The Jacobson verdict

March 24, 1992

Cecil B. Jacobson, the former Fairfax County, Va., fertility specialist who was convicted last week on 52 counts of fraud and perjury for using his own sperm to impregnate patients who believed they were receiving sperm from anonymous donors, maintains that he did nothing wrong and that he was only "trying to help these people."

Ironically the government, which claimed Jacobson fathered more than 70 children by women who came to his clinic because they desperately wanted babies, could not prosecute him for those acts because federal law does not forbid doctors from impregnating their patients. Prosecutors had to rely on commonplace mail and wire fraud statutes to obtain convictions, in effect resting their case not on the illegality of what Jacobson did but on the fact that he lied about it.

It is not unusual for prosecutors to pursue such a strategy in cases where either they have insufficient evidence to support more serious charges or in cases, like Jacobson's, which are ill-defined or completely ignored by existing statutes. The legal rules governing artificial insemination, a relatively new technique, simply had not caught up with current medical practice.

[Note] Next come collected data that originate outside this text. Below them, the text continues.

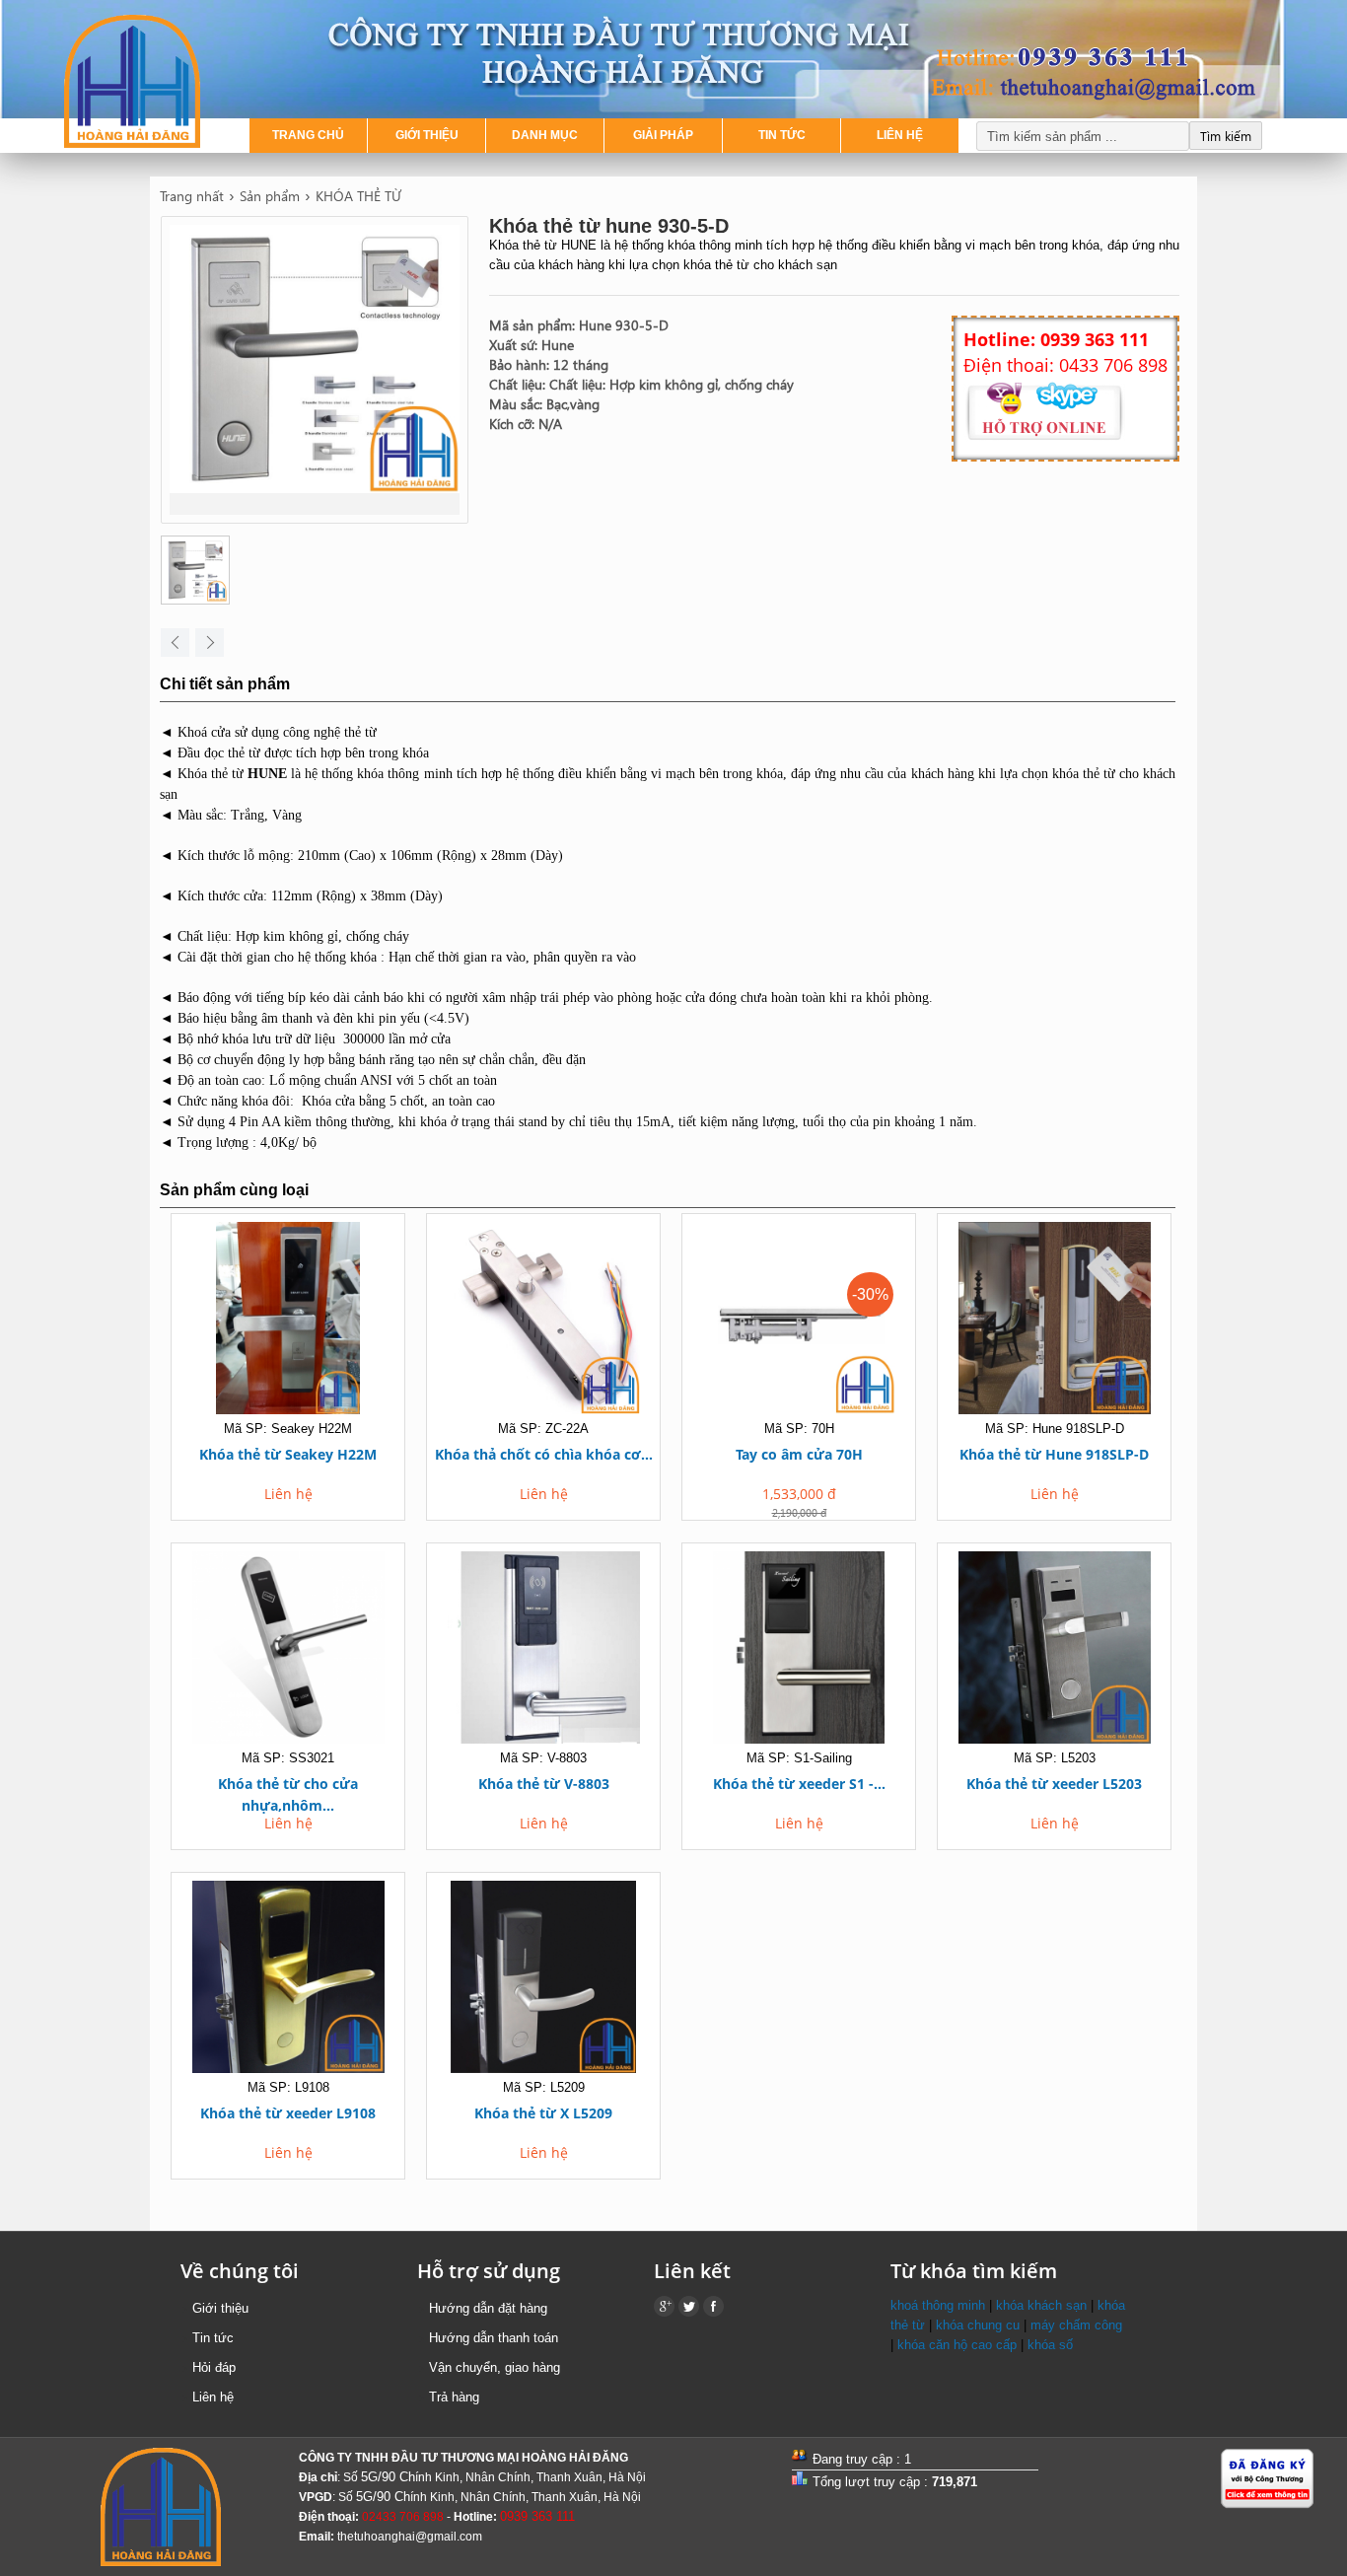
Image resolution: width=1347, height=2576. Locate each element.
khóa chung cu (978, 2325)
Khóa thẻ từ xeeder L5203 (1054, 1783)
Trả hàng (454, 2397)
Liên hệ (213, 2397)
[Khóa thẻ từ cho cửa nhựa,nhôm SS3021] (287, 1650)
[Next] (209, 642)
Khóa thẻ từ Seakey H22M (288, 1454)
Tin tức (213, 2337)
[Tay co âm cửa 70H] (798, 1321)
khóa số (1050, 2344)
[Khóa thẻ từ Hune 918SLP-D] (1054, 1321)
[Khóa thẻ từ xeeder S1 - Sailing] (798, 1650)
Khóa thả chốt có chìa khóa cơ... (544, 1454)
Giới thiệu (220, 2308)
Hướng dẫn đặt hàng (488, 2308)
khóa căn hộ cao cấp (957, 2344)
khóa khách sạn (1041, 2305)
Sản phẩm (270, 195)
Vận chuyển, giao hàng (494, 2367)
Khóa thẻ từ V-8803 (543, 1783)
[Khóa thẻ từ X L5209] (543, 1980)
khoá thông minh (937, 2305)
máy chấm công (1076, 2325)
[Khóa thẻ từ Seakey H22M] (287, 1321)
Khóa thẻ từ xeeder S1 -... (799, 1783)
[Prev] (175, 642)
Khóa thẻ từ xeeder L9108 (288, 2113)
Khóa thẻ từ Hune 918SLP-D (1054, 1454)
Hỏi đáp (214, 2367)
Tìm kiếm (1225, 135)
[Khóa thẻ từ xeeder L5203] (1054, 1650)
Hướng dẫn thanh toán (493, 2337)
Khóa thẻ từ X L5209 (543, 2113)
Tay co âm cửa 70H (799, 1454)
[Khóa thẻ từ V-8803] (543, 1650)
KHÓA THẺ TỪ (358, 195)
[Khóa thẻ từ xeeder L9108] (287, 1980)
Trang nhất (192, 195)
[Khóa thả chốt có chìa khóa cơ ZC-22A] (543, 1321)
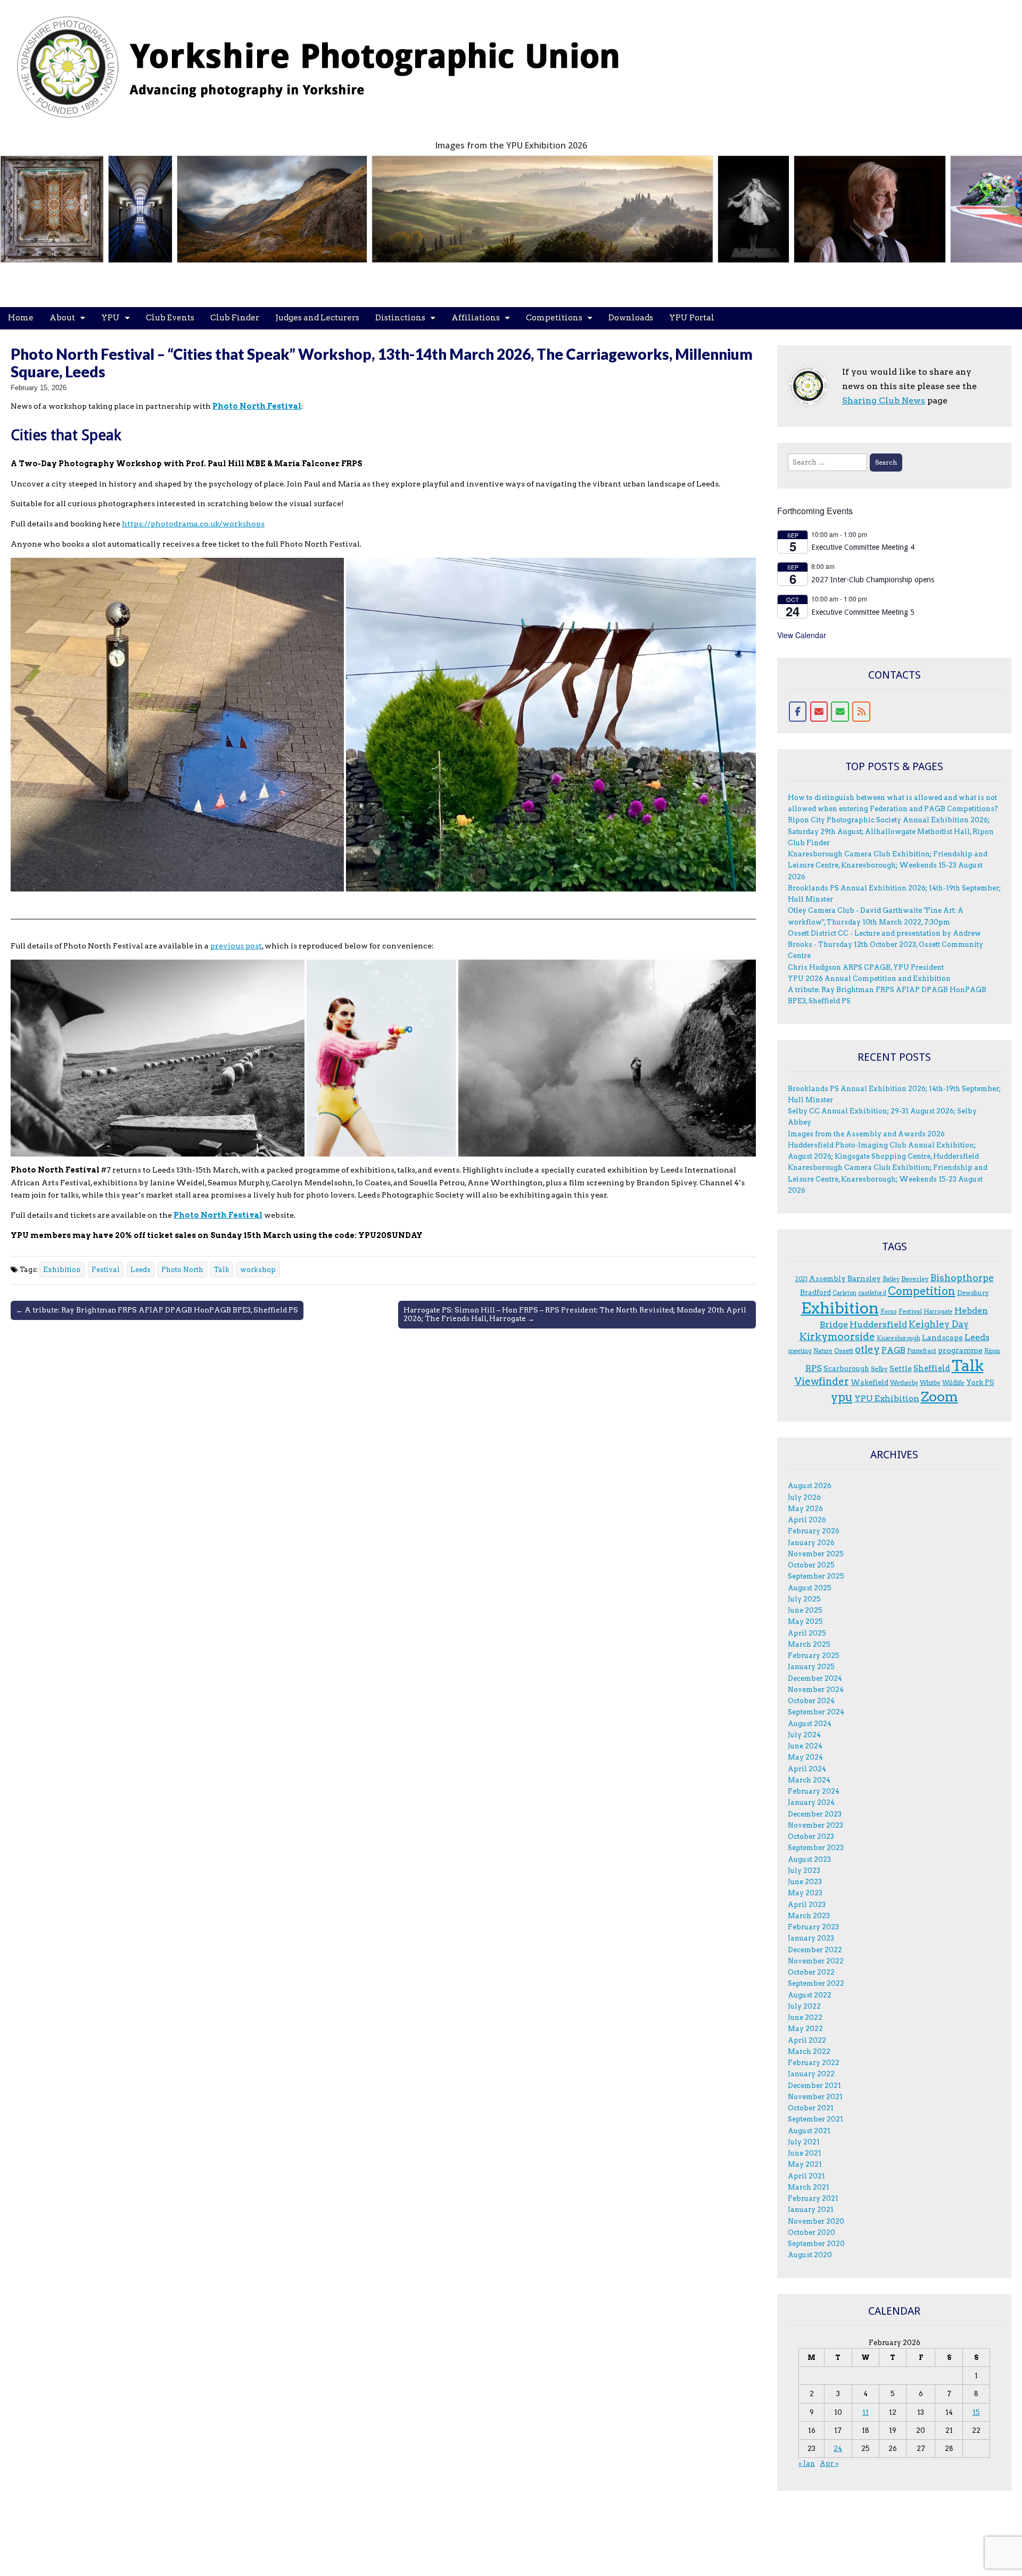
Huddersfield (878, 1324)
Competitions (554, 318)
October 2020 (811, 2232)
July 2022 (804, 2006)
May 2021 (805, 2164)
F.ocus (888, 1311)
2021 (801, 1279)
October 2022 (811, 1972)
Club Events (170, 318)
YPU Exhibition (886, 1398)
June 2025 (805, 1610)
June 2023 (805, 1882)
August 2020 (810, 2255)
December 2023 (815, 1814)
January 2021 (811, 2210)
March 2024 (809, 1780)
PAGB (893, 1350)
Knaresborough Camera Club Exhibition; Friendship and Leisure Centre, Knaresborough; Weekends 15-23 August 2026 (887, 865)
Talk (221, 1270)
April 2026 (807, 1520)
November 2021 (815, 2097)
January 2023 (811, 1938)
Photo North (182, 1270)
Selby (879, 1369)
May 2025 (805, 1621)
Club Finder (234, 318)
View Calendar (801, 635)
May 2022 (805, 2029)
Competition (921, 1291)
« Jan (806, 2463)
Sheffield (931, 1368)
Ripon (992, 1351)
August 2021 (809, 2131)
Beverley (915, 1279)
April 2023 (807, 1905)
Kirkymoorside (837, 1337)
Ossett (843, 1351)
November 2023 (815, 1825)
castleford (872, 1293)
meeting (800, 1351)
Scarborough (846, 1368)
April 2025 (807, 1633)
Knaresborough (898, 1338)
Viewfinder (822, 1381)
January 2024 (811, 1802)
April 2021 (806, 2176)
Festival (106, 1270)
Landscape (942, 1337)
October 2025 (811, 1565)
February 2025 (813, 1655)
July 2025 (804, 1599)
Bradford (815, 1292)
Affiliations (475, 318)
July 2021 (804, 2142)
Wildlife (953, 1383)
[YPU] (330, 61)
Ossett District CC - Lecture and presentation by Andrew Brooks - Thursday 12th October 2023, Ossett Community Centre (885, 944)
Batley (891, 1279)
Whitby (930, 1383)
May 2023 (805, 1893)
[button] (177, 724)
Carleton (844, 1293)
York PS (980, 1382)
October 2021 (811, 2108)
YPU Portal (691, 318)
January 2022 (811, 2074)
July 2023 (804, 1871)
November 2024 (816, 1690)
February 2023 (813, 1927)
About (62, 318)
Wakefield (869, 1382)
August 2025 (809, 1588)
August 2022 (809, 1995)
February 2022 (813, 2063)
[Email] (819, 711)
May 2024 (805, 1757)
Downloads (630, 318)
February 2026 (813, 1531)
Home (21, 318)
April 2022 (807, 2040)
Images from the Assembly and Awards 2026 (866, 1134)
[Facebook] (798, 711)
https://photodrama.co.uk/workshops (193, 523)
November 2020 (816, 2221)
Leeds (140, 1270)
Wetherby (904, 1383)
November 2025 (816, 1554)
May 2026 (805, 1509)
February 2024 (813, 1791)
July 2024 (804, 1735)
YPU (110, 318)
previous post (236, 946)
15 (976, 2412)
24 (838, 2449)
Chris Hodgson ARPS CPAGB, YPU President (866, 967)
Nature (823, 1351)
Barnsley (864, 1278)
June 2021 (804, 2153)
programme (960, 1350)
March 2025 (809, 1644)
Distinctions (400, 318)
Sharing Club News (883, 400)
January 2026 (811, 1543)
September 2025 (816, 1576)
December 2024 (815, 1678)
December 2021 (814, 2086)
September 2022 (816, 1983)
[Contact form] (840, 711)
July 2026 (804, 1497)
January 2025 (811, 1667)
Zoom (939, 1397)
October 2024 (811, 1701)
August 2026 (809, 1486)
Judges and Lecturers (317, 318)
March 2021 (808, 2187)
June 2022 (805, 2017)
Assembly (827, 1278)
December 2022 (815, 1950)
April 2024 (807, 1769)
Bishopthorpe (962, 1277)
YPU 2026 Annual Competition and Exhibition (869, 978)
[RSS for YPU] (861, 711)
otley (867, 1349)
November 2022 (816, 1961)
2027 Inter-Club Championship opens (872, 579)
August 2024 (809, 1724)
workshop (258, 1270)
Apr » (829, 2463)
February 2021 (813, 2198)
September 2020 (816, 2244)
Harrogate (938, 1311)
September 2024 (816, 1712)
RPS (813, 1368)
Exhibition (62, 1270)
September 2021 (815, 2119)
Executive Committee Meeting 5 (862, 612)
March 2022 (809, 2051)
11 (865, 2412)
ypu (842, 1397)
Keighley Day (939, 1324)
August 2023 (809, 1859)
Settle (900, 1368)
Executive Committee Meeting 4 (862, 547)
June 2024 (805, 1746)
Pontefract (921, 1351)
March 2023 (809, 1916)
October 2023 (811, 1836)
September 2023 (816, 1848)
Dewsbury (973, 1293)
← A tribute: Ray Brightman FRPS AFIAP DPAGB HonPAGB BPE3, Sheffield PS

Yet Jacobson's conduct clearly violated the fundamental relationship of trust between physician and patient. Jurors in the case were less impressed by prosecution arguments that Jacobson acted out of greed and a desire to shore up a declining practice than by the wrenching testimony of patients about the mental anguish and suffering his duplicity caused.

Jacobson may have thought he was only helping his patients but he had to have known that whatever happiness he may have brought by enabling them to conceive children would turn to gall the moment his scheme was exposed, as it had to be sooner or later. Medical science is changing so rapidly that there probably will always be the kind of legal ambiguities that allow physicians of questionable integrity to delude themselves into believing that they are doing nothing wrong. Ultimately, the only guard against such abuse is common sense and a sternly enforced code of professional ethics. Meanwhile, Congress and state legislatures can do their part by moving quickly to clarify the law spelling out exactly what physicians can and cannot do to help couples who wish to conceive children.